It wasn’t until about 30 years ago that I realized the reason my sinuses hurt, my nose was clogged or running, and my eyes were always red, itchy and watery at Christmastime was the big fir or pine tree invariably sitting in our living room. The other day I went into that fancy Uptown grocery store on the old streetcar tracks, passed through a throng of fresh trees and wreaths, got a whiff of that pungent forest scent so pleasurable to everybody but me, and remembered the days before our family resorted to — gasp — artificial greenery at this time of year.
At first we bought the plastic plant in the 10- or 12-foot size, attaching the limbs to a painted green wooden pole that served as the trunk. Later we got fake trees that not only looked better and were fully assembled, but had foliage capable of bending upward for storage after Santa had done his thing around them on Christmas Eve.

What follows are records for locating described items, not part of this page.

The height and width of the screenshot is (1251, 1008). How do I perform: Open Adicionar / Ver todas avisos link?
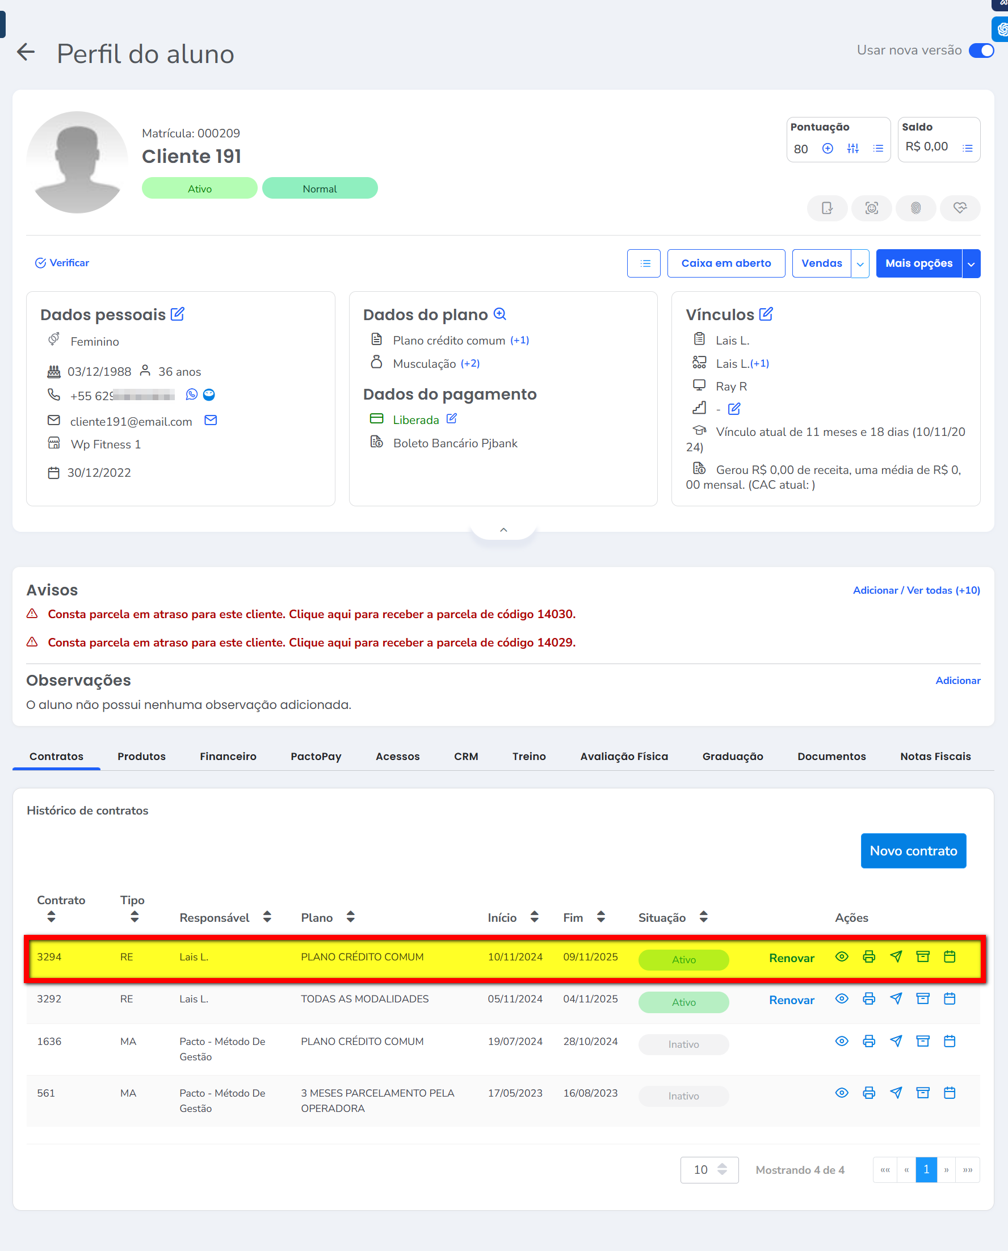point(916,590)
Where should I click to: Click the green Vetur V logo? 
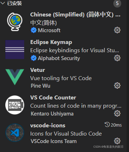[15, 77]

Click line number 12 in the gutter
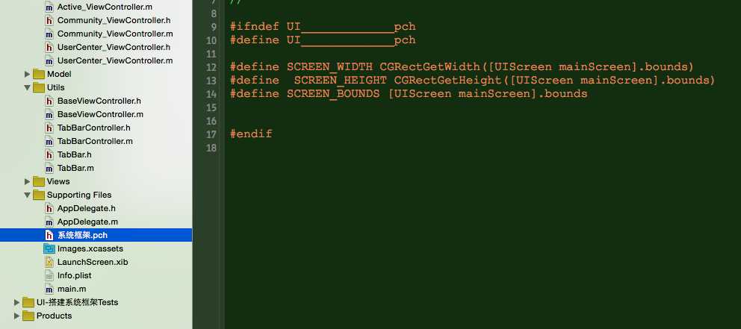[x=211, y=67]
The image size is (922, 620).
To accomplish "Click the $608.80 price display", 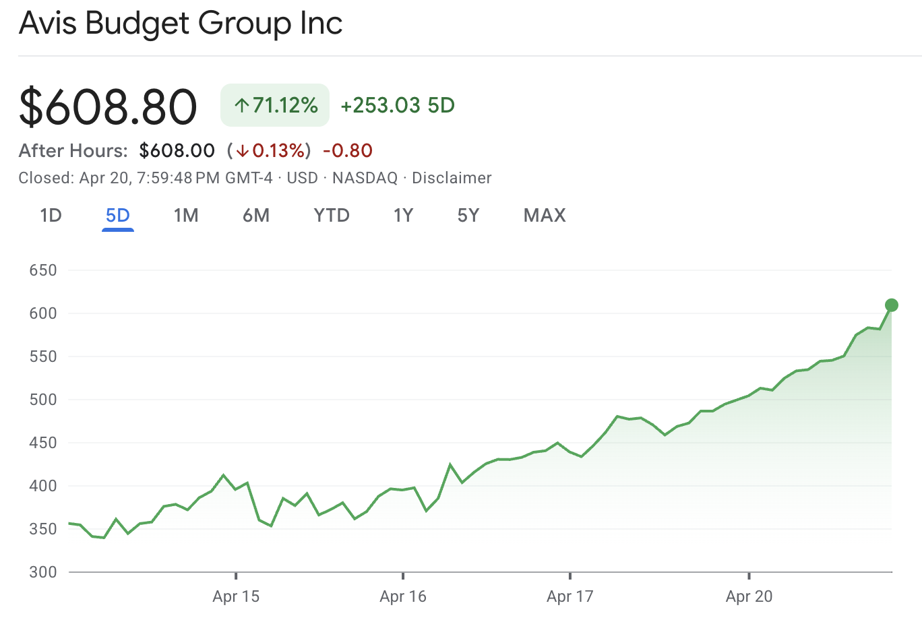I will click(x=108, y=106).
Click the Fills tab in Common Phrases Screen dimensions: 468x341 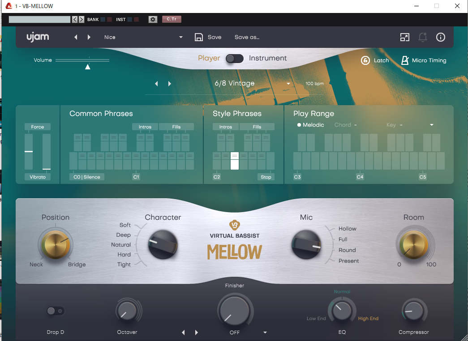click(x=176, y=127)
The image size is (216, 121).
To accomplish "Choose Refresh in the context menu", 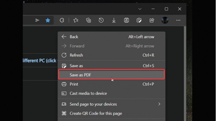I will (112, 55).
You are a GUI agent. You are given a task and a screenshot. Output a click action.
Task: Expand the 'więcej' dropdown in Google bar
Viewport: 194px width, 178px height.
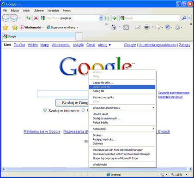point(104,45)
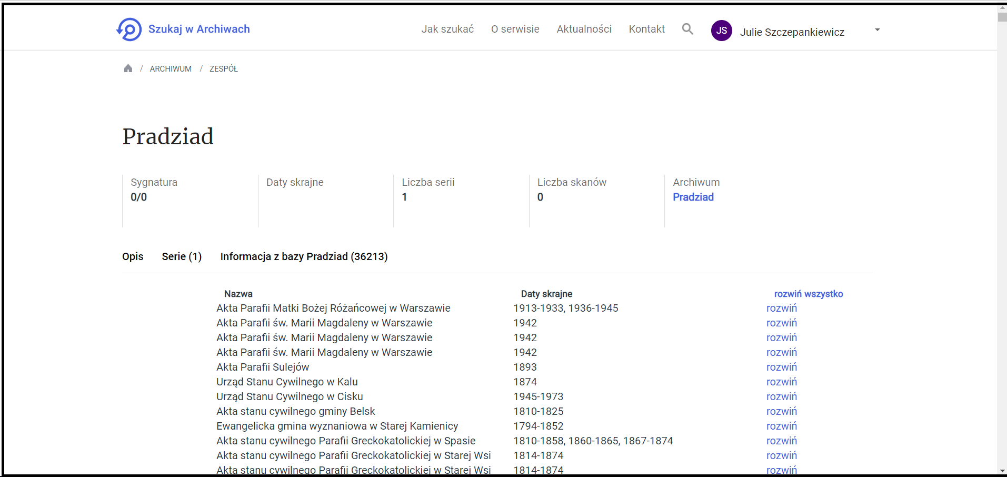Expand all entries with rozwiń wszystko
This screenshot has width=1007, height=477.
pyautogui.click(x=808, y=294)
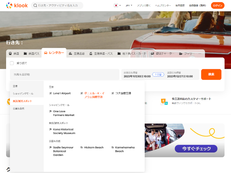Click the search magnifier icon in header
Viewport: 231px width, 173px height.
click(35, 5)
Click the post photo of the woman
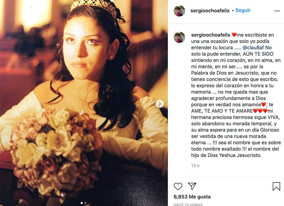284x206 pixels. point(84,103)
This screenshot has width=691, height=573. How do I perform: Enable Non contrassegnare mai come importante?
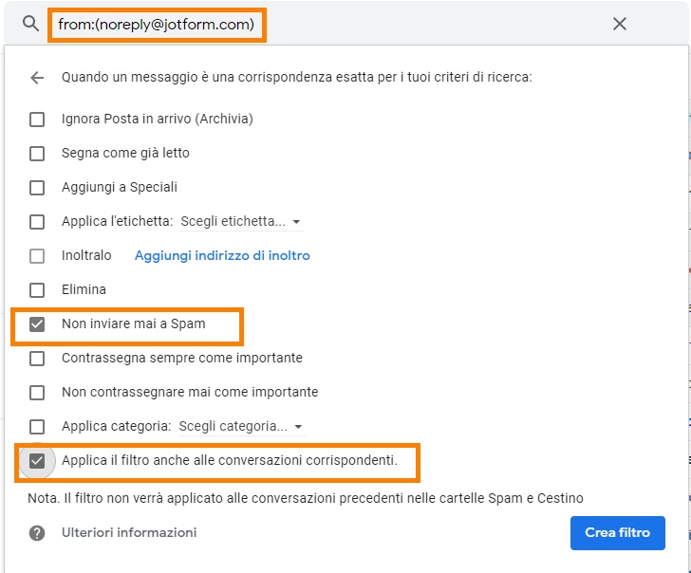[x=37, y=393]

The ones that came with lights permanently attached were my favorites, and for all I know you don’t even have to actually put all the decorations on them these days.

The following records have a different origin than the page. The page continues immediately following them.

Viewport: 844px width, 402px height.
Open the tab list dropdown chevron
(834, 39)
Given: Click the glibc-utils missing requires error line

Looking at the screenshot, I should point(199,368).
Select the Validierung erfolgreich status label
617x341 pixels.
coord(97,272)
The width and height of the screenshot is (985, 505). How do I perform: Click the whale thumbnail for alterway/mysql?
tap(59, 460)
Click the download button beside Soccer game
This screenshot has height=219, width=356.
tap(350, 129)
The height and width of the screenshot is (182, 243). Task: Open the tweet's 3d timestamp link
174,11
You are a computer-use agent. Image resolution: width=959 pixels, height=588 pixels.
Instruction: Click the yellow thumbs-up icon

It’s been a while since I investigated, having discovered the perfect 3-foot-tall tree with lights already strung on and sitting in a cute red faux flower pot. I covered it with plaid bows made from that red, green and gold ribbon with flexible wire edges that you can coax back into shape if they get twisted or crushed, and — voila! Instant décor every Christmas. When it’s time to put it away, it slips — still sporting lights and bows — into a garbage bag and goes into the attic.
Oh, sweetie, don’t tell me I have no Yuletide spirit.
I’ll bet that your family — if you aren’t just barely out of high school or college — had one of those silver foil trees so popular in years gone by. Remember them? They came with decorations of baby pink or blue and some were attached to a sort of floodlight that shined through a revolving filter that turned them alternately either color. It’s hard to explain to those who’ve never seen one, and even I never descended to that level in my decorating.
When I was a kid, our Christmas trees were always cedar, which Mother preferred, and cut from Daddy’s land not far from our tiny village. Some folks had pines and I remember that one woman of our acquaintance brought home one with almost horizontal limbs and twigs upon which she layered cotton expertly cut to resemble snow. It was beautiful.
The lights on our trees back then were always multi-colored and you had to check them out about 10 days before Christmas every year to make sure they were all working. The string wouldn’t shine if even one bulb was broken and it had to be located and replaced. Christmas lights seemed to be much more fragile back in those days and were a hassle to handle; daddies inclined to cuss often had to curb their tongues before they finished the aggravating process of getting them ready for the current season.
Somewhere along the years — before or after the pink and blue and silver trees — we got those bubble lights that tried to stage a comeback last year. Remember them? They were glass tubes about 3 inches long through which a fluid bubbled, turning different colors. Everybody had them for indoors at one time, but I don’t know whether they’ve caught back on. Then those little white lights like the ones on my latest tree came into vogue.
Folks didn’t light up the outsides of their houses when I was a child. You could buy those little electric “candles” to put inside your windows but that was about all.
Then, when our youngsters were in kindergarten, what I sarcastically called the “bar and grill” look started happening. Christmas decorators began putting strings of red, green and white lights along their roof lines and maybe outlining their doors with them. Sometimes they flashed hypnotically on and off, on and off, on and off.
Once I visited a woman who drove in our daughter’s carpool and remarked that she hadn’t put any up. “Didn’t you know that we’re Jewish?” she said.
I told her that I had just admired their good taste.